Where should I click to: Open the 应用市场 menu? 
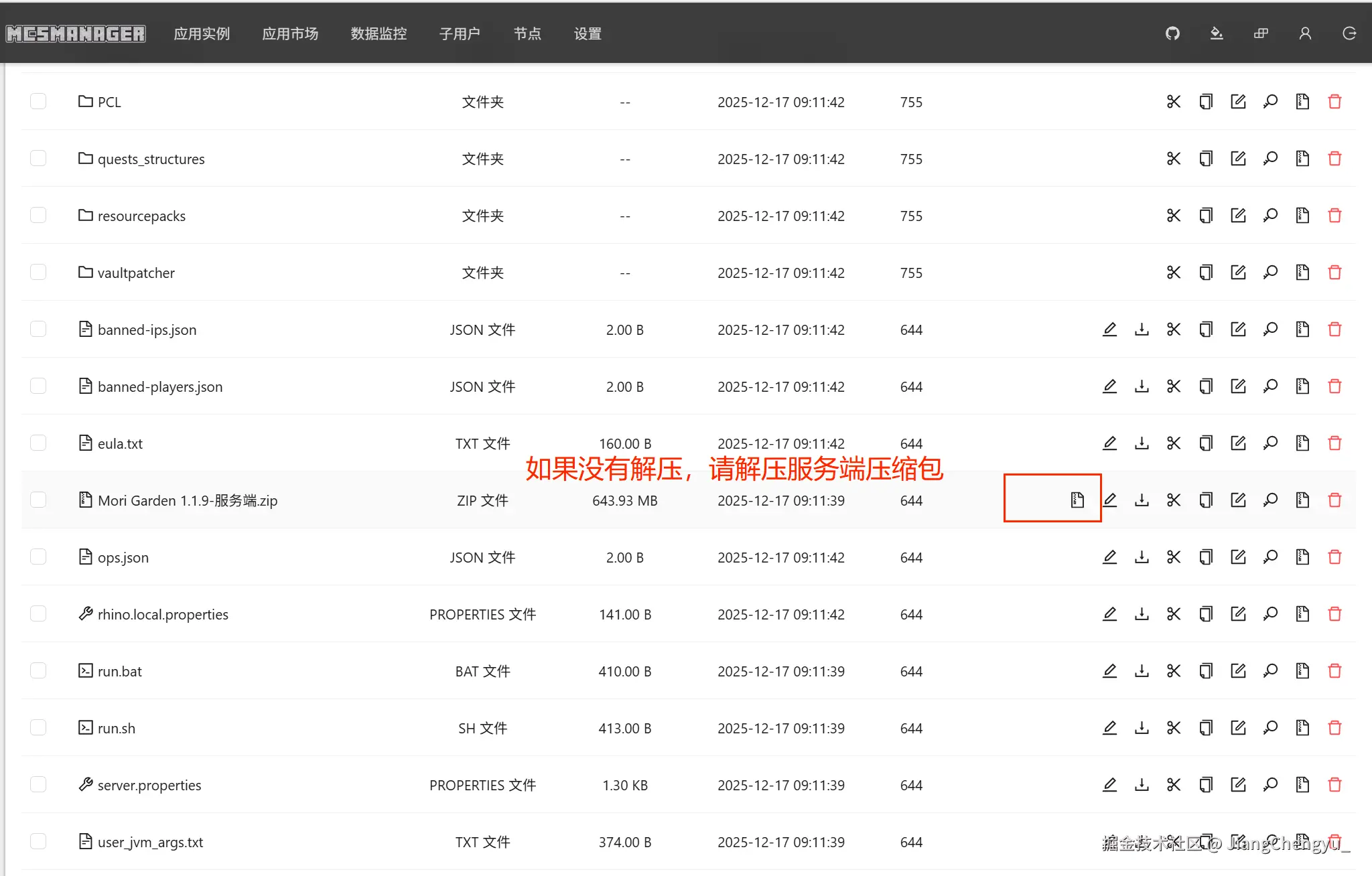point(290,33)
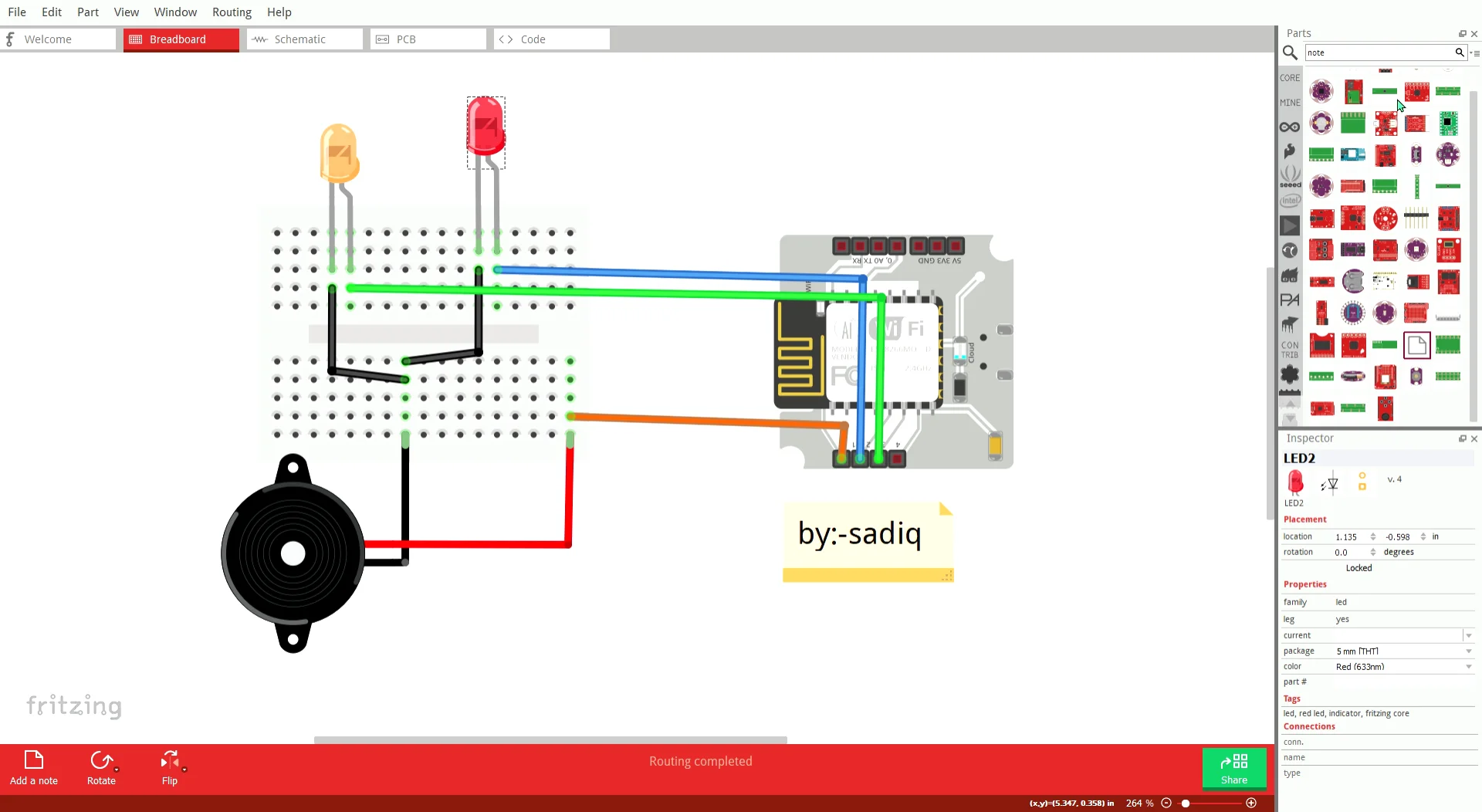Screen dimensions: 1482x812
Task: Open the SparkFun parts bin
Action: click(1290, 151)
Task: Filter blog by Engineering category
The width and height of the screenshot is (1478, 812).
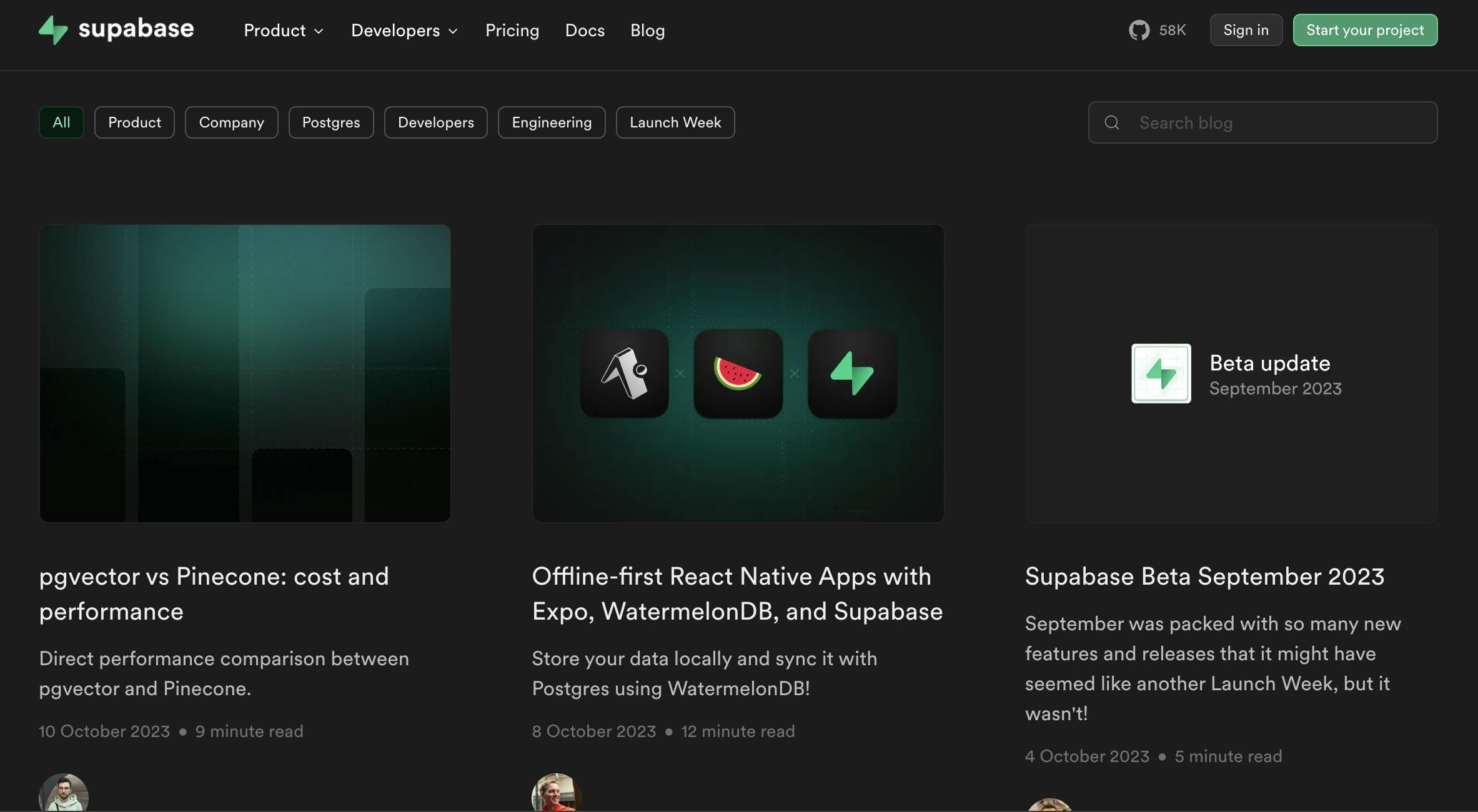Action: [551, 122]

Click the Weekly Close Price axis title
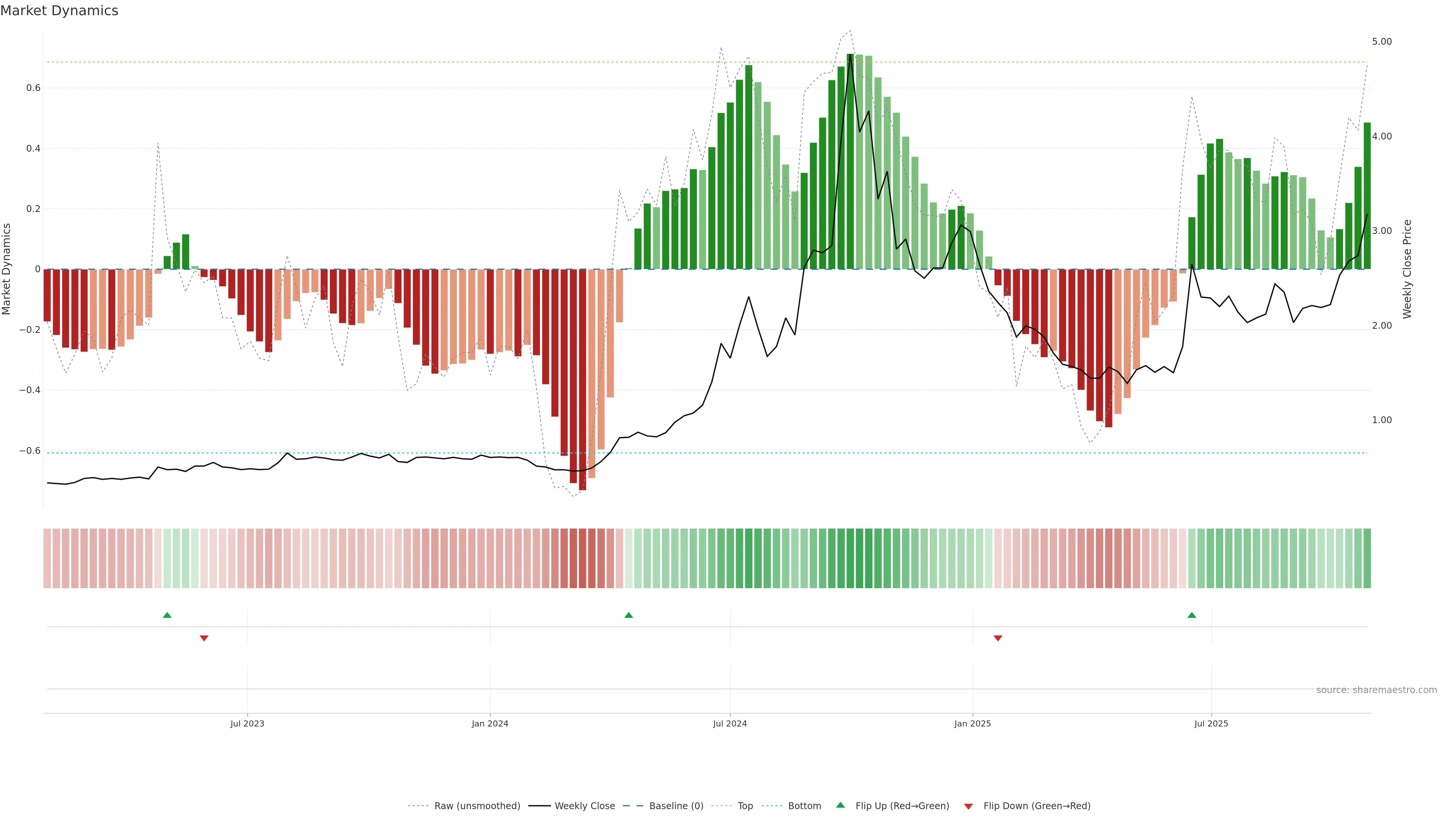pyautogui.click(x=1407, y=269)
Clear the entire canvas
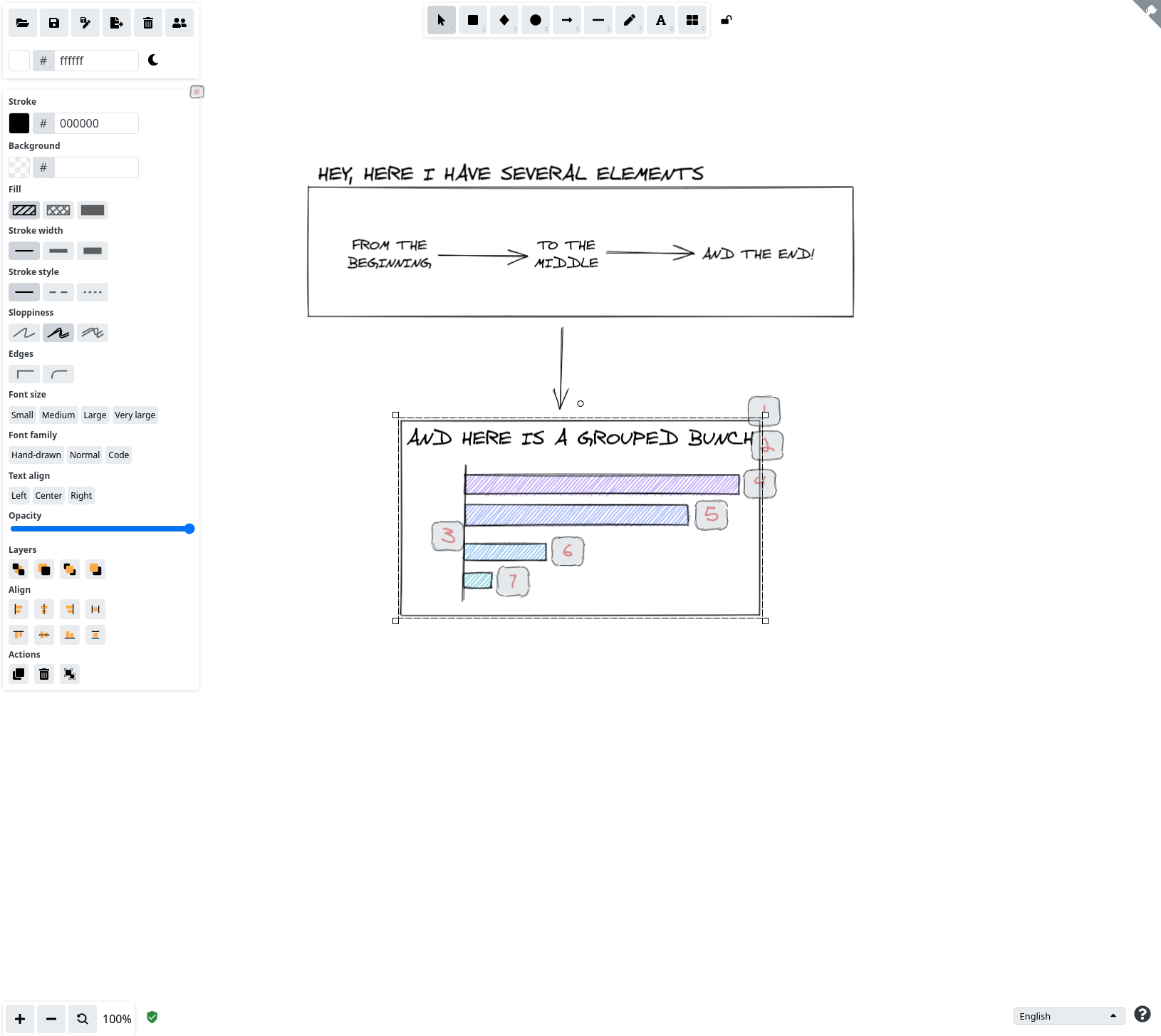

--------------------------------

Exercise aim
Starting with the line that contains "Click the Weekly Close Price axis title", give the lines again exactly as they appear through the last line of the data, pictures excluded.

Finished task
Click the Weekly Close Price axis title
pyautogui.click(x=1407, y=269)
Clear the entire canvas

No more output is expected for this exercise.